Attorney General Eric Holder is circulating in Congress his second report on the Justice Department’s efforts to solve 109 murder cases in the South during the 1950s and ’60s that appear to have been racially motivated. What began as a Justice Department initiative in 2006 to investigate cold cases became a mandate when the Emmett Till Unsolved Civil Rights Crime Act became law in 2008.

“We believe that we have made great progress this year,” the report concludes. The department prosecuted two cases, both holdovers from before the initiative, and closed 54 without prosecution.

The report doesn’t address the 53 other cases but devotes many of its 12 pages to throat clearing, describing the processes Justice has undertaken to get ready to organize, to prepare, to gear up and to gather the information it would need to investigate cases it should have resolved over the past 50 years.

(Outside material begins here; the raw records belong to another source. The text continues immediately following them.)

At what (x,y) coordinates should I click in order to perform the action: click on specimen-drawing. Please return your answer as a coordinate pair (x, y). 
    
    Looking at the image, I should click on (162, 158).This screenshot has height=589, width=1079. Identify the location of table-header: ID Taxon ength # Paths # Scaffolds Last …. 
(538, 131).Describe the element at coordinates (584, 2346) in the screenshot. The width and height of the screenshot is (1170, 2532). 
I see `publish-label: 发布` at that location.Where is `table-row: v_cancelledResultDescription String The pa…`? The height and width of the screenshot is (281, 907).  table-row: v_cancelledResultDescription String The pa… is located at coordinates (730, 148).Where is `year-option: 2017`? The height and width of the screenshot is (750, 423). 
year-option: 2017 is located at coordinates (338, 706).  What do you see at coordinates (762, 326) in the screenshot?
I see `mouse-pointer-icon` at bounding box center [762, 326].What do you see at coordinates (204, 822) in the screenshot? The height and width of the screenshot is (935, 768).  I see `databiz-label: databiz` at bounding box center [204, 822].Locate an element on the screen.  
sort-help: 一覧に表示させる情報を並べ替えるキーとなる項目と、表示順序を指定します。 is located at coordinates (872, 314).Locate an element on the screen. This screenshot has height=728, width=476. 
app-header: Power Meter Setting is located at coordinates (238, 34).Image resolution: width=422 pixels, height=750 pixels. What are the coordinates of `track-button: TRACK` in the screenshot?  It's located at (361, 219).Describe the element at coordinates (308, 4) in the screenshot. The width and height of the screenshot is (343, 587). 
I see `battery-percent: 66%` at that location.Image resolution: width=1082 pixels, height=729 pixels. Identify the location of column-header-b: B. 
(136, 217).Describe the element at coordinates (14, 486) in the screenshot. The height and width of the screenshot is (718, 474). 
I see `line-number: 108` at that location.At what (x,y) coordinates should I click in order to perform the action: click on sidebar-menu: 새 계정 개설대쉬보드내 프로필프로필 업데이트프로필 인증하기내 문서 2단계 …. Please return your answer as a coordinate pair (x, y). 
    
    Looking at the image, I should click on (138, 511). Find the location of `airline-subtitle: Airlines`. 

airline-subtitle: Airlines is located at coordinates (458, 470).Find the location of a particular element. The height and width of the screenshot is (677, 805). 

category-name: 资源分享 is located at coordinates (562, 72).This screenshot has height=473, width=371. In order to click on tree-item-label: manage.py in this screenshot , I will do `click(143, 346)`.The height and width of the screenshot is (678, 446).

Fifteen times in 12 pages the report touts Justice and FBI “outreach” and “reaching out” to black establishment organizations and at university and government conferences — as though that is where cases against Ku Klux Klansmen are going to be cracked. In short, the report is a view from where Justice and the FBI seem to be sitting: the sidelines.

The Justice Department has a good track record of putting Klan terrorists behind bars when they get into court. But it has had trouble turning long-standing pleas and evidence from victims’ families, as well as the hundreds of thousands of civil rights cold-case records in its files, into active investigations, witness and evidence development, and courtroom showdowns.